Work required — Every record should be written out exactly, please.

Exercise data —

※

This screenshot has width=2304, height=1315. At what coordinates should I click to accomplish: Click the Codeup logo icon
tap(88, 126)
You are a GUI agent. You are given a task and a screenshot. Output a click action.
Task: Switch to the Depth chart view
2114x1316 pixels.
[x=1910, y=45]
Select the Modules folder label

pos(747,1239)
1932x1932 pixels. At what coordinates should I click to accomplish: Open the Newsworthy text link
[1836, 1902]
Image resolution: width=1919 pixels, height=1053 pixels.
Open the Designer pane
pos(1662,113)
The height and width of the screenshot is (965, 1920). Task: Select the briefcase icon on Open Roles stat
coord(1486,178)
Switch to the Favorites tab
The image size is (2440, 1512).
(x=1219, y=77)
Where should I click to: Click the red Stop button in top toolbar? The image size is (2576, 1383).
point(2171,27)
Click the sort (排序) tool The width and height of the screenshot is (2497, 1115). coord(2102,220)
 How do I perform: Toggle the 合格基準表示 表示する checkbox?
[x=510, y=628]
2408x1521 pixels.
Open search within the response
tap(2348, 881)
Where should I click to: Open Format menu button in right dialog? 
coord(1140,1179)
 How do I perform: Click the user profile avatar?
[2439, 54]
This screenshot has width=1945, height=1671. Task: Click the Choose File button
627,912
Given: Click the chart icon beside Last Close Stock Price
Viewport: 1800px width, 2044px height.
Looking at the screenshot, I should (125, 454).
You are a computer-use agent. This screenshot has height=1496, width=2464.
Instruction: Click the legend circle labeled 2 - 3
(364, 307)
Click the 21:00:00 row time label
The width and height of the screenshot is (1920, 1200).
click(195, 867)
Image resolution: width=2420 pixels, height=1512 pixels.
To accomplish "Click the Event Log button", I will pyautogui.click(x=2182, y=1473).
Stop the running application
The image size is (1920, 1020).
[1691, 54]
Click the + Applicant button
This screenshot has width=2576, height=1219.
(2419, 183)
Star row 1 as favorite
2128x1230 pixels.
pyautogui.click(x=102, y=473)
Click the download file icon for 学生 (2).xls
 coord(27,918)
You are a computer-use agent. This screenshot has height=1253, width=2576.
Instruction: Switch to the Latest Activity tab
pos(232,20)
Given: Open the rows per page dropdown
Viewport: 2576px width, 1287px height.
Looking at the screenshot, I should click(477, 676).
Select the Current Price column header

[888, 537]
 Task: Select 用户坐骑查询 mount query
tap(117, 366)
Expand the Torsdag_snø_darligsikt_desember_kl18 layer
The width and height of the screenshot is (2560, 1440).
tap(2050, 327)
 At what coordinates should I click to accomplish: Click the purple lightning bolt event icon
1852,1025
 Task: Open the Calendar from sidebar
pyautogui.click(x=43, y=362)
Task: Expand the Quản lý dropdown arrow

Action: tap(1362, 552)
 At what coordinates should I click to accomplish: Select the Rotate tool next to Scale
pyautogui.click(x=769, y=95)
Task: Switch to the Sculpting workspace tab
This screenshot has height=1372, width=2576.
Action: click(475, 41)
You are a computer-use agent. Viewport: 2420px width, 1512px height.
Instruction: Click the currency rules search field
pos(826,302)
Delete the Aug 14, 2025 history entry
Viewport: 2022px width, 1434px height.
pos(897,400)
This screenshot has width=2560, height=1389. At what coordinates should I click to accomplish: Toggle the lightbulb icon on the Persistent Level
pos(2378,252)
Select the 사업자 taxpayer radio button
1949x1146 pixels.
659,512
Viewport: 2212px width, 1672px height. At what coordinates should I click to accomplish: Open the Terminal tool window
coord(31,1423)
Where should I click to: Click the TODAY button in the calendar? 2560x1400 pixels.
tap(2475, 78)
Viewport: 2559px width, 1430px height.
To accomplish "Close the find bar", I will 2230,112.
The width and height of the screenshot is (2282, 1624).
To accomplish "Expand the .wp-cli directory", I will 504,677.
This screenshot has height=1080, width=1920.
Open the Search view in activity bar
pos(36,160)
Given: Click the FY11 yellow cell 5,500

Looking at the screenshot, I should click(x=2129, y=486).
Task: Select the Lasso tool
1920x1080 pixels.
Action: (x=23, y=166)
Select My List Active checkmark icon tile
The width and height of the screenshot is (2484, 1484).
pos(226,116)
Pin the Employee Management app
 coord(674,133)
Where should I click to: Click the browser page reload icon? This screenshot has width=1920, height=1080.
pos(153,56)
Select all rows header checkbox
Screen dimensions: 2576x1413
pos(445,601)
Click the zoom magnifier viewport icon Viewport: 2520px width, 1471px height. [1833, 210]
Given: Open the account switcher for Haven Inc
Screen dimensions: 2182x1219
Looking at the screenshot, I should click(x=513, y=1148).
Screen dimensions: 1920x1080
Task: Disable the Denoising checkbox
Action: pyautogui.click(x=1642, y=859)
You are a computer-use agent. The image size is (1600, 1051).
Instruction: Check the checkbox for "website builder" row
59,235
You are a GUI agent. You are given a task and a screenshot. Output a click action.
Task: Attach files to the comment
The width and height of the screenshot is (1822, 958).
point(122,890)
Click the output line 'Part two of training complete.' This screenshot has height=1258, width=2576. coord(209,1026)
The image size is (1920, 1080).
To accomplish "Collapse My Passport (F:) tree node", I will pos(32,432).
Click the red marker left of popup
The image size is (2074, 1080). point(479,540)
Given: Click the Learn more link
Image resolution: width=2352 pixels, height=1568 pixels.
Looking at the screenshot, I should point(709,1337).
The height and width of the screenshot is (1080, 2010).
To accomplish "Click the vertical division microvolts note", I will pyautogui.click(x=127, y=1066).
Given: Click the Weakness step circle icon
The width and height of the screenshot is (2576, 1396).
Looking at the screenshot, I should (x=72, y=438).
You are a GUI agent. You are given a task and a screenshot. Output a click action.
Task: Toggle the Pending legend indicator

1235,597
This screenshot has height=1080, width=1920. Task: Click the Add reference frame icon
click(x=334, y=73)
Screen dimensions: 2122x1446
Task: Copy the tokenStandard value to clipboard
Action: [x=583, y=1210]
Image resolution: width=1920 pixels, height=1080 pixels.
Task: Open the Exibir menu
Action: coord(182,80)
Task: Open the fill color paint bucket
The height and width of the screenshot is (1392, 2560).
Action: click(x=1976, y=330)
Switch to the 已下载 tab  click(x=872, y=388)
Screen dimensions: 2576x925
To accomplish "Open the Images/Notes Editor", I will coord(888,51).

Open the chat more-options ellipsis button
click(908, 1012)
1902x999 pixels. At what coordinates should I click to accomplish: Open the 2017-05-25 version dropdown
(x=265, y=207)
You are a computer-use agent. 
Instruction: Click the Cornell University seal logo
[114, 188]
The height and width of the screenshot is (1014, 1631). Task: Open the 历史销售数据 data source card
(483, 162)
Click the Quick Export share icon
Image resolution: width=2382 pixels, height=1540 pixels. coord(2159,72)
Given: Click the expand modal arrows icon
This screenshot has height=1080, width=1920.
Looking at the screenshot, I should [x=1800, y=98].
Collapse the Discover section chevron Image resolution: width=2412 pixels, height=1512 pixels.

※

Result —
This screenshot has width=2304, height=1315. At what coordinates should I click to accomplish: Click the Codeup logo icon
tap(88, 126)
You are a GUI agent. You are given a task and a screenshot. Output a click action.
Task: Switch to the Depth chart view
2114x1316 pixels.
[x=1910, y=45]
Select the Modules folder label

pos(747,1239)
1932x1932 pixels. At what coordinates should I click to accomplish: Open the Newsworthy text link
[1836, 1902]
Image resolution: width=1919 pixels, height=1053 pixels.
Open the Designer pane
pos(1662,113)
The height and width of the screenshot is (965, 1920). Task: Select the briefcase icon on Open Roles stat
coord(1486,178)
Switch to the Favorites tab
The image size is (2440, 1512).
(x=1219, y=77)
Where should I click to: Click the red Stop button in top toolbar? The image size is (2576, 1383).
point(2171,27)
Click the sort (排序) tool The width and height of the screenshot is (2497, 1115). coord(2102,220)
 How do I perform: Toggle the 合格基準表示 表示する checkbox?
[x=510, y=628]
2408x1521 pixels.
Open search within the response
tap(2348, 881)
Where should I click to: Open Format menu button in right dialog? 
coord(1140,1179)
 How do I perform: Click the user profile avatar?
[2439, 54]
This screenshot has width=1945, height=1671. Task: Click the Choose File button
627,912
Given: Click the chart icon beside Last Close Stock Price
Viewport: 1800px width, 2044px height.
Looking at the screenshot, I should (125, 454).
You are a computer-use agent. This screenshot has height=1496, width=2464.
Instruction: Click the legend circle labeled 2 - 3
(364, 307)
Click the 21:00:00 row time label
The width and height of the screenshot is (1920, 1200).
click(195, 867)
Image resolution: width=2420 pixels, height=1512 pixels.
To accomplish "Click the Event Log button", I will pyautogui.click(x=2182, y=1473).
Stop the running application
The image size is (1920, 1020).
[1691, 54]
Click the + Applicant button
This screenshot has width=2576, height=1219.
(2419, 183)
Star row 1 as favorite
2128x1230 pixels.
pyautogui.click(x=102, y=473)
Click the download file icon for 学生 (2).xls
 coord(27,918)
You are a computer-use agent. This screenshot has height=1253, width=2576.
Instruction: Switch to the Latest Activity tab
pos(232,20)
Given: Open the rows per page dropdown
Viewport: 2576px width, 1287px height.
Looking at the screenshot, I should click(477, 676).
Select the Current Price column header

[888, 537]
 Task: Select 用户坐骑查询 mount query
tap(117, 366)
Expand the Torsdag_snø_darligsikt_desember_kl18 layer
The width and height of the screenshot is (2560, 1440).
tap(2050, 327)
 At what coordinates should I click to accomplish: Click the purple lightning bolt event icon
1852,1025
 Task: Open the Calendar from sidebar
pyautogui.click(x=43, y=362)
Task: Expand the Quản lý dropdown arrow

Action: tap(1362, 552)
 At what coordinates should I click to accomplish: Select the Rotate tool next to Scale
pyautogui.click(x=769, y=95)
Task: Switch to the Sculpting workspace tab
This screenshot has height=1372, width=2576.
Action: click(475, 41)
You are a computer-use agent. Viewport: 2420px width, 1512px height.
Instruction: Click the currency rules search field
pos(826,302)
Delete the Aug 14, 2025 history entry
Viewport: 2022px width, 1434px height.
pos(897,400)
This screenshot has width=2560, height=1389. At what coordinates should I click to accomplish: Toggle the lightbulb icon on the Persistent Level
pos(2378,252)
Select the 사업자 taxpayer radio button
1949x1146 pixels.
659,512
Viewport: 2212px width, 1672px height. At what coordinates should I click to accomplish: Open the Terminal tool window
coord(31,1423)
Where should I click to: Click the TODAY button in the calendar? 2560x1400 pixels.
tap(2475, 78)
Viewport: 2559px width, 1430px height.
To accomplish "Close the find bar", I will 2230,112.
The width and height of the screenshot is (2282, 1624).
To accomplish "Expand the .wp-cli directory", I will 504,677.
This screenshot has height=1080, width=1920.
Open the Search view in activity bar
pos(36,160)
Given: Click the FY11 yellow cell 5,500

Looking at the screenshot, I should click(x=2129, y=486).
Task: Select the Lasso tool
1920x1080 pixels.
Action: (x=23, y=166)
Select My List Active checkmark icon tile
The width and height of the screenshot is (2484, 1484).
pos(226,116)
Pin the Employee Management app
 coord(674,133)
Where should I click to: Click the browser page reload icon? This screenshot has width=1920, height=1080.
pos(153,56)
Select all rows header checkbox
Screen dimensions: 2576x1413
pos(445,601)
Click the zoom magnifier viewport icon Viewport: 2520px width, 1471px height. [1833, 210]
Given: Open the account switcher for Haven Inc
Screen dimensions: 2182x1219
Looking at the screenshot, I should click(x=513, y=1148).
Screen dimensions: 1920x1080
Task: Disable the Denoising checkbox
Action: pyautogui.click(x=1642, y=859)
You are a computer-use agent. The image size is (1600, 1051).
Instruction: Check the checkbox for "website builder" row
59,235
You are a GUI agent. You are given a task and a screenshot. Output a click action.
Task: Attach files to the comment
The width and height of the screenshot is (1822, 958).
point(122,890)
Click the output line 'Part two of training complete.' This screenshot has height=1258, width=2576. coord(209,1026)
The image size is (1920, 1080).
To accomplish "Collapse My Passport (F:) tree node", I will pos(32,432).
Click the red marker left of popup
The image size is (2074, 1080). point(479,540)
Given: Click the Learn more link
Image resolution: width=2352 pixels, height=1568 pixels.
Looking at the screenshot, I should point(709,1337).
The height and width of the screenshot is (1080, 2010).
To accomplish "Click the vertical division microvolts note", I will pyautogui.click(x=127, y=1066).
Given: Click the Weakness step circle icon
The width and height of the screenshot is (2576, 1396).
Looking at the screenshot, I should (x=72, y=438).
You are a GUI agent. You are given a task and a screenshot. Output a click action.
Task: Toggle the Pending legend indicator

1235,597
This screenshot has height=1080, width=1920. Task: Click the Add reference frame icon
click(x=334, y=73)
Screen dimensions: 2122x1446
Task: Copy the tokenStandard value to clipboard
Action: [x=583, y=1210]
Image resolution: width=1920 pixels, height=1080 pixels.
Task: Open the Exibir menu
Action: coord(182,80)
Task: Open the fill color paint bucket
The height and width of the screenshot is (1392, 2560).
Action: click(x=1976, y=330)
Switch to the 已下载 tab  click(x=872, y=388)
Screen dimensions: 2576x925
To accomplish "Open the Images/Notes Editor", I will coord(888,51).

Open the chat more-options ellipsis button
click(908, 1012)
1902x999 pixels. At what coordinates should I click to accomplish: Open the 2017-05-25 version dropdown
(x=265, y=207)
You are a computer-use agent. 
Instruction: Click the Cornell University seal logo
[114, 188]
The height and width of the screenshot is (1014, 1631). Task: Open the 历史销售数据 data source card
(483, 162)
Click the Quick Export share icon
Image resolution: width=2382 pixels, height=1540 pixels. coord(2159,72)
Given: Click the expand modal arrows icon
This screenshot has height=1080, width=1920.
Looking at the screenshot, I should [x=1800, y=98].
Collapse the Discover section chevron Image resolution: width=2412 pixels, height=1512 pixels.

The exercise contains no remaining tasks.